Daily actions for general health:
Some ideas for other health promoting behaviors that don’t fit nicely into a specific category, you could commit to:
Taking a multivitamin after breakfast (or any other meal) each day.
Downing a glass of water just before brushing your teeth each morning.
Turning off the TV at 10pm each night so you go to bed at a reasonable hour.
Closing your eyes and practicing deep breathing for 1 minute in your car, before going into work.
Making habits stick
A few things to keep in mind as you select an action to start with:
Simple is better. On an implementation scale of 1-10, you want to be at an 8 or above in terms of confidence that you can make it happen each day. As you build confidence, you can always add on. For example, a 10-minute walk becomes 15 minutes or a goal for 1 meal a day becomes 2.

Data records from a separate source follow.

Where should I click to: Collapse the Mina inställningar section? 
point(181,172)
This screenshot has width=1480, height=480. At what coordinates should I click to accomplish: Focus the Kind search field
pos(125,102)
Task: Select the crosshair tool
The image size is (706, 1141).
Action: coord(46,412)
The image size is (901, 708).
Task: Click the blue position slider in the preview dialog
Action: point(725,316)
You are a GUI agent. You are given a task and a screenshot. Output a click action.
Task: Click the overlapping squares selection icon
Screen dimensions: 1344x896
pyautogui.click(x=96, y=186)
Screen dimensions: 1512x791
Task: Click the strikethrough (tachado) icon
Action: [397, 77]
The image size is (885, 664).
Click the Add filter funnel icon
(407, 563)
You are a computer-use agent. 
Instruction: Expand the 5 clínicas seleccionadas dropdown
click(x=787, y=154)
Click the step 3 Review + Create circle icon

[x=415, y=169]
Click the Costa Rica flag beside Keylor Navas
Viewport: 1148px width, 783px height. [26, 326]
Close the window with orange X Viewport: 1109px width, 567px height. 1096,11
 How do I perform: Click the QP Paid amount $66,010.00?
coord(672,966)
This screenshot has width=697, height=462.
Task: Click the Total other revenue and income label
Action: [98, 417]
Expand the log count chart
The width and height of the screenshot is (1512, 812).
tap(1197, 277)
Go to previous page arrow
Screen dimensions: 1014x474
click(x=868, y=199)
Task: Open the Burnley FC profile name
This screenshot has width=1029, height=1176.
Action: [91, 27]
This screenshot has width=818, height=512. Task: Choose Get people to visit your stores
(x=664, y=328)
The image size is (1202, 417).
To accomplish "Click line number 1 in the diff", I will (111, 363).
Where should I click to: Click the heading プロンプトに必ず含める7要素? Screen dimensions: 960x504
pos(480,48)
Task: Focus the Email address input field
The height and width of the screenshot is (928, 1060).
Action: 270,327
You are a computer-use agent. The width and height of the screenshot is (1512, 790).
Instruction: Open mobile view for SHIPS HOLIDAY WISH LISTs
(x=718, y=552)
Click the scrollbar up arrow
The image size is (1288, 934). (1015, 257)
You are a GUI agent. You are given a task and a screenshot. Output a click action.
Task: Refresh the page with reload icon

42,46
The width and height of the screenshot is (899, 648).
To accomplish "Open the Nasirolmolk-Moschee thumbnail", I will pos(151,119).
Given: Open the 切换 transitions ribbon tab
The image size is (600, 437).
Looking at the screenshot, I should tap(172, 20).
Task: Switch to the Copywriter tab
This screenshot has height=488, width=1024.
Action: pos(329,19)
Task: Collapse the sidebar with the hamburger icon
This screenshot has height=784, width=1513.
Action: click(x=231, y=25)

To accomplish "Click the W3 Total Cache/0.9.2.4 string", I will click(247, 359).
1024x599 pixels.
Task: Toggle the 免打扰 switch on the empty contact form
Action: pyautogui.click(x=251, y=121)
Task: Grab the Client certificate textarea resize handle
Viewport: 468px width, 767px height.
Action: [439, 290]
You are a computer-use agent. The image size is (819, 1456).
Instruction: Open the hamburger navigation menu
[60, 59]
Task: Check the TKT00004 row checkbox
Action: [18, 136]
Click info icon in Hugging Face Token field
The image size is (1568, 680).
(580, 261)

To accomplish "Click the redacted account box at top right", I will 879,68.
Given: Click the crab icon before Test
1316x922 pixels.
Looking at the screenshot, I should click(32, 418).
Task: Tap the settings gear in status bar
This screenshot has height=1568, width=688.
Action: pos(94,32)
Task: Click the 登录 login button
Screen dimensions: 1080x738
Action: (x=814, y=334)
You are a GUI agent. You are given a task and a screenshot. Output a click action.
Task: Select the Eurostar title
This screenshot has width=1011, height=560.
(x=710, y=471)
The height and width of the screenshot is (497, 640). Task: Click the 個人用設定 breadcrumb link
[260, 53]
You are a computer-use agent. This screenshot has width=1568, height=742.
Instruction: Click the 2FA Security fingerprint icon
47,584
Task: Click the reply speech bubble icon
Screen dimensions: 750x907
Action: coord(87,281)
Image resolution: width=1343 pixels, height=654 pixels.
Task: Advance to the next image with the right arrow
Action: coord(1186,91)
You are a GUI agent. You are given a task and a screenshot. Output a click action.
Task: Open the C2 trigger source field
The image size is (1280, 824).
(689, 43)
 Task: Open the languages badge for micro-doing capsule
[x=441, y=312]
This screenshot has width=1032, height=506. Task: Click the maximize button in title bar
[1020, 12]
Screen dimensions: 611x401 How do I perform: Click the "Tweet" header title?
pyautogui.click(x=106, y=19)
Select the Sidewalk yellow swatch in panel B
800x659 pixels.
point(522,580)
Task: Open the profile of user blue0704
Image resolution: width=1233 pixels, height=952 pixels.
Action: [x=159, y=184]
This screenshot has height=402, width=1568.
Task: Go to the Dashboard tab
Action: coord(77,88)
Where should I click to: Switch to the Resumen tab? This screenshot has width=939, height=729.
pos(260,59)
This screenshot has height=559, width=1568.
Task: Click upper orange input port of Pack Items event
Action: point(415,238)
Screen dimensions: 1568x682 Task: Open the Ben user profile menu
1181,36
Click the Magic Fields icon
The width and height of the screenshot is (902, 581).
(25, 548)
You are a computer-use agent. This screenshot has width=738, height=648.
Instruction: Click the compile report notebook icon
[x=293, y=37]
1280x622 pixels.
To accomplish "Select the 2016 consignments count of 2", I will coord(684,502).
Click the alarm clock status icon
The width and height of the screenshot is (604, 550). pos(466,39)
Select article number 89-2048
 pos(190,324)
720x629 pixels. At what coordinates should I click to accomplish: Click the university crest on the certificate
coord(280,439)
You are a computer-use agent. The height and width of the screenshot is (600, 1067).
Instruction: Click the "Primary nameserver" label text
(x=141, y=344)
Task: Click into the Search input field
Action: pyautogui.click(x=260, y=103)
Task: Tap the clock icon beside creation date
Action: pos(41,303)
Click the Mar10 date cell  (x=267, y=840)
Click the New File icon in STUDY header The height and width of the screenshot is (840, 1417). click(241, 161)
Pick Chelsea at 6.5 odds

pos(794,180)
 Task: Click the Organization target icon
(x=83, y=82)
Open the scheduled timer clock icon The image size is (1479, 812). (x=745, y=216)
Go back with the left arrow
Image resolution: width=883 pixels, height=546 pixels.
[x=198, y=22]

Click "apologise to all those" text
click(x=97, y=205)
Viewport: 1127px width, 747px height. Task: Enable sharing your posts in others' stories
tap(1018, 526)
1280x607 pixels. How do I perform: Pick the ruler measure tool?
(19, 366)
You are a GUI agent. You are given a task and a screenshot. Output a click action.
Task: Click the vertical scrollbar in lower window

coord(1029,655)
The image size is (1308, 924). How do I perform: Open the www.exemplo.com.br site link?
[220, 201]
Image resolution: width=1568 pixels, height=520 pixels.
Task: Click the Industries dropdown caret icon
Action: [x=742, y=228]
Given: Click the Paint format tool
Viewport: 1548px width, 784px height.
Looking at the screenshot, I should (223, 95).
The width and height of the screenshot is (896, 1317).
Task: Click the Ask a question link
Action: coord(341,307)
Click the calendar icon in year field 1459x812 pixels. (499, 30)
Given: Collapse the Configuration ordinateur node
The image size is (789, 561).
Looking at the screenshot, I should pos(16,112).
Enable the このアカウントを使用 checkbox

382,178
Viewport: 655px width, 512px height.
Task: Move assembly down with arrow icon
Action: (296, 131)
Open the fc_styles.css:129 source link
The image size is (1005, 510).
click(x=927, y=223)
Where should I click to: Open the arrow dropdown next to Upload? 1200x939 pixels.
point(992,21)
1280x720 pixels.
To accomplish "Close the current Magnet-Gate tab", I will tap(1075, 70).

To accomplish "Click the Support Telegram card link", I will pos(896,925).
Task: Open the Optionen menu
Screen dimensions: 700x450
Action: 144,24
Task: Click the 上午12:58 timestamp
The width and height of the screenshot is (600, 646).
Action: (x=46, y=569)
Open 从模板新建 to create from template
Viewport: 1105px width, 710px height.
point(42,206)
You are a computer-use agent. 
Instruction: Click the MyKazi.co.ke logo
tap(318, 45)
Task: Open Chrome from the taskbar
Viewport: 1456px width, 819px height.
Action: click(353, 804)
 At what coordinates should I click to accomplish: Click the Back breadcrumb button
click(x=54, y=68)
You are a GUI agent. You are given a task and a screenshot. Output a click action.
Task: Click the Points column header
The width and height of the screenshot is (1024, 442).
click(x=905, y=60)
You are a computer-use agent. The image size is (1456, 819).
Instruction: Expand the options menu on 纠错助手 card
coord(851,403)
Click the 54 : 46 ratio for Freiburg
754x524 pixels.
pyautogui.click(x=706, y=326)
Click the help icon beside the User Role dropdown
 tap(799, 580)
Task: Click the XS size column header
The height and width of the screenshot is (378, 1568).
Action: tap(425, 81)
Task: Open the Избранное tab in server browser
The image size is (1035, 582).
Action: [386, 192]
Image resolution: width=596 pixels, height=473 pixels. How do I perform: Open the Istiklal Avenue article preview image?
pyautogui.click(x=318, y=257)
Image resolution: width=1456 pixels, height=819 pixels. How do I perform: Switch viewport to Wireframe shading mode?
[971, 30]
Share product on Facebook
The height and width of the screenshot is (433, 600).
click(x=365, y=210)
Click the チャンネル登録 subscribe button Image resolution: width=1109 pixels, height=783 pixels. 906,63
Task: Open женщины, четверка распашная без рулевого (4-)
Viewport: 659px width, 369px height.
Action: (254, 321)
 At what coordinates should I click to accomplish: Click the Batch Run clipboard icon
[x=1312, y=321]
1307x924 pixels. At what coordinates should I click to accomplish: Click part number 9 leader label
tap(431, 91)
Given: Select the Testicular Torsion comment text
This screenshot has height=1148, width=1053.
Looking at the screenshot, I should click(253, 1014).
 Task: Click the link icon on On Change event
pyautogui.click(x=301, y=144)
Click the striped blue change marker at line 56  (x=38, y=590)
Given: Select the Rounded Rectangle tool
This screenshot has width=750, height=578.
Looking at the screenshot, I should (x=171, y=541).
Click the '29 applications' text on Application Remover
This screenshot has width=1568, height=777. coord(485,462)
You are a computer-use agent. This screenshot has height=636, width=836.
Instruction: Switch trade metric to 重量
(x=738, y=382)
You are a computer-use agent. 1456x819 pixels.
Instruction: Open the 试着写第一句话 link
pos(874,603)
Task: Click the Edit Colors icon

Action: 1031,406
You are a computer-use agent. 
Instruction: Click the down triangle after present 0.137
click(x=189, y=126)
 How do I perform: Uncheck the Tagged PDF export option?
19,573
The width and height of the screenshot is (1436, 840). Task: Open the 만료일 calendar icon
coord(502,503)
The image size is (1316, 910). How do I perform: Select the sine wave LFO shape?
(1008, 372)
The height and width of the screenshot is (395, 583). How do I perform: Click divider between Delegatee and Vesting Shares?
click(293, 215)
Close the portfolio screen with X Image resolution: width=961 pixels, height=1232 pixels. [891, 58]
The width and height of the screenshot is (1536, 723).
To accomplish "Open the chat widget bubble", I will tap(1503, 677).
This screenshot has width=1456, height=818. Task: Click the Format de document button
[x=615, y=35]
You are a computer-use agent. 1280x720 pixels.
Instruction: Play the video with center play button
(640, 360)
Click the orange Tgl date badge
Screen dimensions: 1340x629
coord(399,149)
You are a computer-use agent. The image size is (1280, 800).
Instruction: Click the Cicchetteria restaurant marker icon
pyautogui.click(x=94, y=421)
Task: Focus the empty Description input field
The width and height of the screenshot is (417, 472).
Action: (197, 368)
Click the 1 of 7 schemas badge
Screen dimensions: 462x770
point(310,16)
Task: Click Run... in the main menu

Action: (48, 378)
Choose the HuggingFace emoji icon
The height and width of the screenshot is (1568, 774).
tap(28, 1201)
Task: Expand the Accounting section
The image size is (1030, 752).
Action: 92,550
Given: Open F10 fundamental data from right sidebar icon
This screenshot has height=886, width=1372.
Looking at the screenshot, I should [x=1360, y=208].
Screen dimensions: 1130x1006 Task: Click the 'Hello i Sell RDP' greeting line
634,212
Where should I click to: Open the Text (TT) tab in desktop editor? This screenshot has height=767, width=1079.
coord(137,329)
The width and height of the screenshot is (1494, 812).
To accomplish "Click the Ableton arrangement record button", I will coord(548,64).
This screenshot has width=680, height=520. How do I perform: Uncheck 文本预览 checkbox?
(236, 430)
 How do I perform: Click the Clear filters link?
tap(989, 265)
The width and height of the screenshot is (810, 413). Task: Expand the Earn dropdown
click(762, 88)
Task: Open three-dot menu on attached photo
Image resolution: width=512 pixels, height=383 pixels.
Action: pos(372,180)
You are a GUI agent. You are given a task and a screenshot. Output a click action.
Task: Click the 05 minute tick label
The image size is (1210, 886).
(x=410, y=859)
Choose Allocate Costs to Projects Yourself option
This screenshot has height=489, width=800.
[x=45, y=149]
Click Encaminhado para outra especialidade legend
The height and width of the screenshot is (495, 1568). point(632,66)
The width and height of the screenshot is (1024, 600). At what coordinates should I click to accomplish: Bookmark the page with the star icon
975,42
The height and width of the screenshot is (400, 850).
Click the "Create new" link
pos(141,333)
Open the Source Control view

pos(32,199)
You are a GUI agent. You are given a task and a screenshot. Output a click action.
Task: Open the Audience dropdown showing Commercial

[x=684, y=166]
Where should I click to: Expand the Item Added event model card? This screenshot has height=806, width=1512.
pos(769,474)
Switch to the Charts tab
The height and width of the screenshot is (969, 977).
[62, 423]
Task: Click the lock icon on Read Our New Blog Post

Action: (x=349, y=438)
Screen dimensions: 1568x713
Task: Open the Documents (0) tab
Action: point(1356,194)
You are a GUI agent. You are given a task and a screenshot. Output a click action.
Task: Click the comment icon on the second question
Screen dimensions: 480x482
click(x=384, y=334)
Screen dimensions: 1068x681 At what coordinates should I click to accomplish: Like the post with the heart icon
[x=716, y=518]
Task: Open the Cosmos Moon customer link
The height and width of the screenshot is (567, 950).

Track it. You don’t need some elaborate tracking system. You can simply mark your calendar with an x on the days you complete it. Or seek out some of the basic habit tracking apps out there like….
Attach your new daily action to something you already do. This is a strategy called habit stacking that James talks about in the book. I’ve found it to be really helpful. For example, before I eat lunch, I’ll go for a 10-minute walk. Or, one that I’ve recently found success with is while I eat my breakfast, I’ll download my financial transactions from the previous day.
Be gentle with yourself. If you miss a day, or didn’t do the action as well as you liked, let it go and focus on what you can do tomorrow.
Give it time. Pick one action and do it for at least 1-2 weeks, or until it feels like a part of your routine, before moving on to the next.